Binary star in the constellation Pisces

AR Piscium is a binary star system in the northern constellation of Canes Venatici, abbreviated AR Psc. It has the Henry Draper Catalogue identifier HD 8357; AR Piscium is its variable star designation. The pair have a combined apparent visual magnitude that fluctuates around 7.24, which is too faint to be readily visible to the naked eye. Parallax measurements place it at a distance of 148 light years from the Sun.

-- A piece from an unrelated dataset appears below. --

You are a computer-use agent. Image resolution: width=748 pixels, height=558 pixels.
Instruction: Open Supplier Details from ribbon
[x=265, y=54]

The motion of this star through the Milky Way suggests it is a member of the intermediate disc population.

Variable X-ray source H0123+075 was identified from the HEAO 1 A-2 experiment and published by F. E. Marshall and associates in 1979. The following year, M. Garcia and associates identified the most probable source star as HD 8357, and determined it to be a RS Canum Venaticorum variable. This has a spectral class of G5 in the Henry Draper Catalogue. Optical observations by D. S. Hall and associates in 1980–1981 confirmed the source star to be optically variable with a period of 12.3±0.1 days. In 1993, AR Psc was identified as an extreme ultraviolet source by K. A. Pounds and associates using ROSAT.

This is a double-lined spectroscopic binary with an orbital period of 14.3 days and an eccentricity of 0.185. The mass ratio of the two components is 1.222±0.008. The primary component is an evolving subgiant star with a stellar classification of Kl IV. It is the chromospherically active member of this system, displaying visual flares. Intense X-ray flares have been detected. The smaller and less massive secondary star is a G-type main-sequence star with a stellar class of G7 V. Based on the significant difference between the orbital and photometric periods, the two stars are in pseudosynchronous rotation.